Dataset content »
* START *

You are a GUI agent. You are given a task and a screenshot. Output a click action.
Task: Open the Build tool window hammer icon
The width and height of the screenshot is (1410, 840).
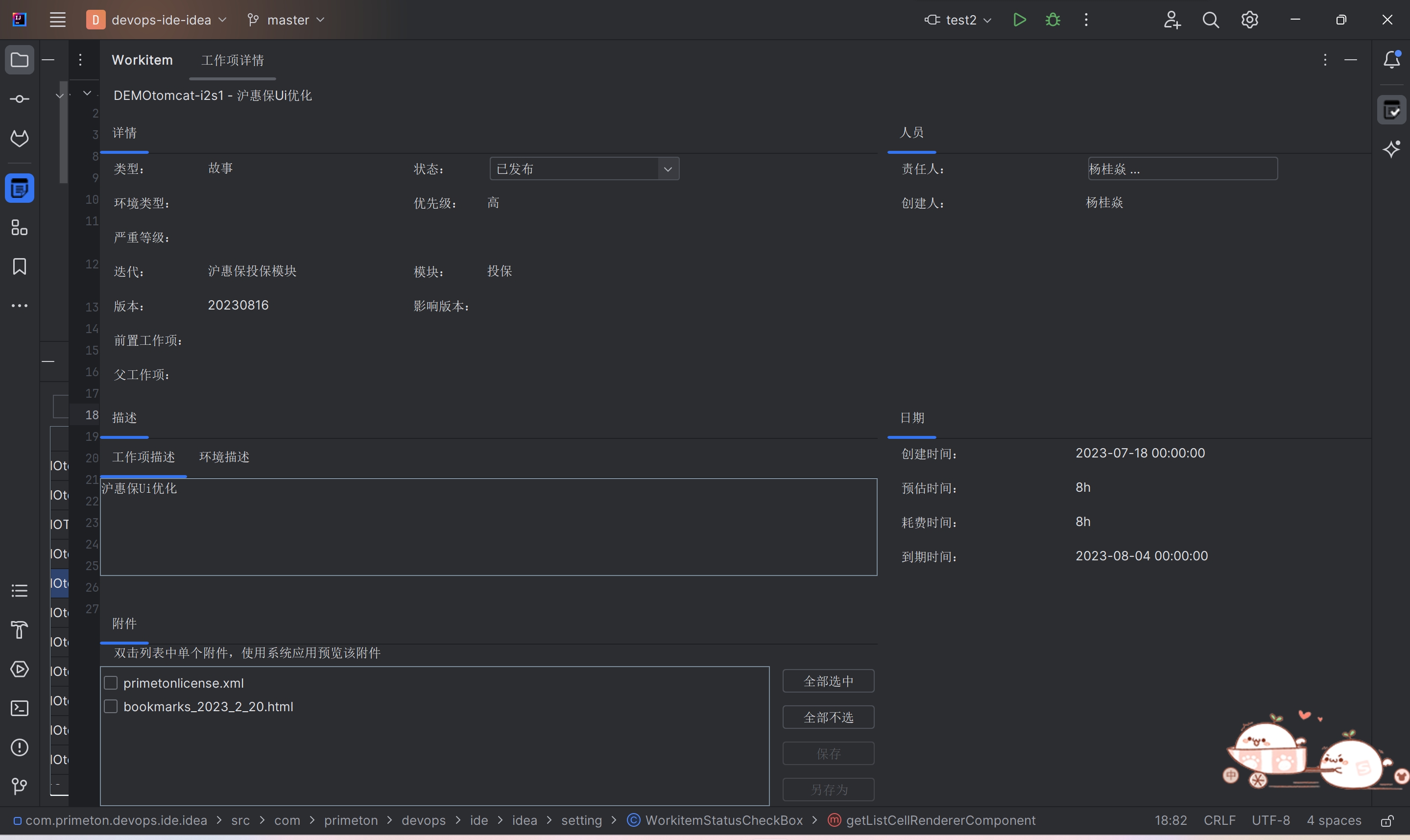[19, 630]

* END *
* START *

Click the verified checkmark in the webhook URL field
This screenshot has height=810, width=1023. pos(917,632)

* END *

Given request »
Duplicate the records from the line that contains "Click the verified" through the line that contains "This screenshot has", including both of those lines.

Written response »
Click the verified checkmark in the webhook URL field
This screenshot has height=810, width=1023. pos(917,632)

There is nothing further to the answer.